Принудительная невинность! В них пело воспоминание обо всех минувших летних месяцах. В них пело детство. Оно окрасило их любовь в светло-голубой цвет и держало их души в сладком плену. В этом раю они резвились когда-то, здесь играли в классы, чертя подошвами по непокорной траве. Теперь этот рай возродился вновь. И если в этом раю и жил змей, он в страхе притаился где-то поодаль, в стороне от светлой лужайки, по которой они бродили — двое детей, рука в руку, душа в душу.
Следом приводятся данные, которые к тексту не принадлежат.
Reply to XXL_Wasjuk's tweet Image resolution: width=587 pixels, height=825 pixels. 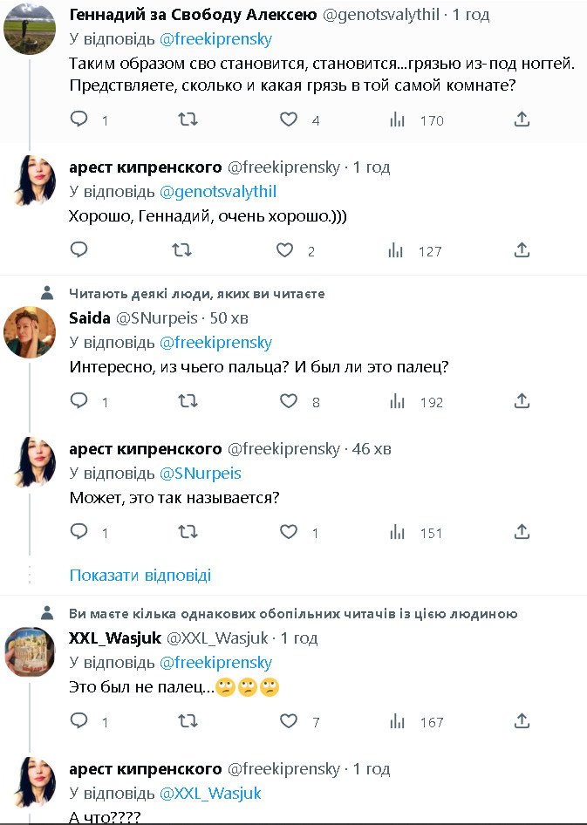click(79, 721)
Недолговечная невинность… Точно их притягивал магнит, кружили они вокруг стола и вдруг одновременно остановились и увидели, что они написали. Оба почувствовали прилив стыдливой гордости от собственной отваги. И когда их взгляды вновь встретились над столом, оба залились жарким румянцем: только в эту минуту их слова стали правдой, признание стало полным, стало опасным…
Обманчивая невинность!
Крадучись, приблизились они теперь друг к другу не с открытым, бесплотным объятием, как в первый раз, а пламенея внутренним жаром. И теперь их ноги, руки, губы слились не в прежнем неумелом порыве: то, что было лишено плоти, вдруг обрело плоть и заполнилось ею настолько, что все поплыло перед их глазами, и они упали на жесткую траву.
— Нет, нет! — прошептал он, не разжимая объятий.
— Да, да! — простонала она, прижимая его к своему худенькому девичьему телу. Все испуганные змеи плотоядно выглянули из райских кущей, вытянув свои жала.
Мгновение — и оба одновременно выпустили друг друга из объятий, точно повинуясь общей воле. Теперь они, задыхаясь, стояли рядом и глядели друг другу в глаза без стыда, но не без страха, полные новым признанием, которое изменило все. И когда они снова побрели по тропинке, они уже не взялись за руки. Теперь на каждой клеточке их трепещущих тел громадными буквами было написано: «Не трогать — смертельно!» Теперь они, задыхаясь, спускались по узкой тропинке, и, стоило им случайно задеть друг друга пальцами или локтем, их прикосновение высекало искры, от которых мог загореться весь окружающий лес.